→ TASK ITEM
From the article on gut microbes and weight loss, list each group of obese mice in the Science Translational Medicine study, with the procedure it underwent, its diet after the procedure if stated, and what happened to its weight.

→ EXCERPT TO READ
§ §

Microbes in the gut may be a key to helping people lose weight, according to two tantalizing new studies.
One study in mice found that gastric bypass surgery may aid weight loss not just by reducing the size of the stomach but also by changing the composition of the microbial population. The second study found that people with more methane-producing microbes were more likely to be heavy and have a high percentage of body fat.
The findings might ultimately lead to new, microbe-centered approaches to weight loss, an area in which drug development has been notoriously difficult.
The studies aren’t the first to tie gut microbes to obesity. Several years ago, when the study of the microbiome was first unfolding, researchers found that both people and mice that are overweight tend to have a population of gut microbes different in composition from that of lean individuals (see “Our Microbial Menagerie”). When they lost weight, the microbes changed accordingly. And when microbes from overweight people were transplanted into microbe-free mice, the animals gained more weight than when they were treated with microbes from lean people.
Lee Kaplan and collaborators at Harvard now have more proof that microbes can help control weight, and that they may play a role in the one of the most successful weight loss treatments available. Scientists already had hints that the benefits of gastric bypass surgery don’t derive simply from a reduction in calories consumed. (The surgery dramatically reduces the size of the stomach, and hence the amount of food people can eat.) Patients show changes in blood sugar, as well as changes in hunger-regulating hormones, even before they lose weight.
“There are several lines of evidence that it doesn’t work just by mechanically restricting how much you eat, but that it works by changing the core mechanisms of energy balance and metabolic function,” says Kaplan, director of the Massachusetts General Hospital Weight Center. Previous research in both rodents and humans suggested that the procedure alters the microbes in the gut but hadn’t shown whether this influences weight.
In the new study, published Thursday in Science Translational Medicine, researchers studied three groups of obese mice fed a high-fat diet. One group underwent a procedure similar to gastric bypass and lost 30 percent of their body mass. The two other groups had a sham procedure in which incisions were made but the anatomy wasn’t altered. Mice in one of these groups were fed a normal diet and regained weight after the surgery; the others were put on a restricted diet and lost as much weight as the gastric bypass group. The bypass animals ate the same amount as the well-fed control animals, but they seemed to expend more energy.

§ §

→ THE DATA
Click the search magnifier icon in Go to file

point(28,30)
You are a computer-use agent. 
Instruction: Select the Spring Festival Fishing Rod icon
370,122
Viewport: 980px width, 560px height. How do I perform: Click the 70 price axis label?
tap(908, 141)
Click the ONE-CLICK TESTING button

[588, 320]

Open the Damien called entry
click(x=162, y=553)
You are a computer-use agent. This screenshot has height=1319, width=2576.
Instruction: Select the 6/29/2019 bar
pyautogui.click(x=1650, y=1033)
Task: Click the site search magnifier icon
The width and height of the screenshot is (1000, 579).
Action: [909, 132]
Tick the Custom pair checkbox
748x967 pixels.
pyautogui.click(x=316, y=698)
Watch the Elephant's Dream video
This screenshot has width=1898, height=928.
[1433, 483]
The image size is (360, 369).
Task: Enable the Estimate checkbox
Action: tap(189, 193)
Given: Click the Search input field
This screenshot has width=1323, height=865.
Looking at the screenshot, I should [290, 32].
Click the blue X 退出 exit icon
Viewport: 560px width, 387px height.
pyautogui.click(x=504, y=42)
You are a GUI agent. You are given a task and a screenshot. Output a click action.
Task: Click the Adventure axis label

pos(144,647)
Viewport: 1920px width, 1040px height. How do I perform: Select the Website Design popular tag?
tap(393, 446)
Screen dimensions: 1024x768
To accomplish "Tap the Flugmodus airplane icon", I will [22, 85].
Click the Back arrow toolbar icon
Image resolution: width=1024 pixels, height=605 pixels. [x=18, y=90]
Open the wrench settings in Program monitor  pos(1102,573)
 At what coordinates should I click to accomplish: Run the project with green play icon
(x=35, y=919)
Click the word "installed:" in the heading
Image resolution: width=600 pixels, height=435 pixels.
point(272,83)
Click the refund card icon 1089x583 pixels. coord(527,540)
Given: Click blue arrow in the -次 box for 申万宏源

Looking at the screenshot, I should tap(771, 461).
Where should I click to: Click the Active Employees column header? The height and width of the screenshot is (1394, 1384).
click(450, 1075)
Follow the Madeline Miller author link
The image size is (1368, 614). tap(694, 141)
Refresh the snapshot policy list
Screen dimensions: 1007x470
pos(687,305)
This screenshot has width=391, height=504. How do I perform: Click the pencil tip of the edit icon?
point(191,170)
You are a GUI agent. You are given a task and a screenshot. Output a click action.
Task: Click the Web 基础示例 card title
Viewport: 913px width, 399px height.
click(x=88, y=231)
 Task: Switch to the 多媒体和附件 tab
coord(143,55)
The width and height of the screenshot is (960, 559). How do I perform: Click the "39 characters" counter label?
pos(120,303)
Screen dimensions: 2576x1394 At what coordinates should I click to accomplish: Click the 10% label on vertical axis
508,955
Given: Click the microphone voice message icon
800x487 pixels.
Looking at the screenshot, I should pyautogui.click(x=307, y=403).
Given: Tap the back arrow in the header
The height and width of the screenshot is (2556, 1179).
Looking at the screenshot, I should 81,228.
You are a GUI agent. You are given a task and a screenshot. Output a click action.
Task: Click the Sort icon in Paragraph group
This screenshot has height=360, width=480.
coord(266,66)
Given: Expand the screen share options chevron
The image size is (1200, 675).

§ §

→ SOLUTION BELOW
- A procedure similar to gastric bypass; no post-procedure diet is stated; the mice lost 30 percent of their body mass.
- A sham procedure (incisions without altering the anatomy), followed by a normal diet; the mice regained weight after the surgery.
- A sham procedure, followed by a restricted diet; the mice lost as much weight as the gastric bypass group.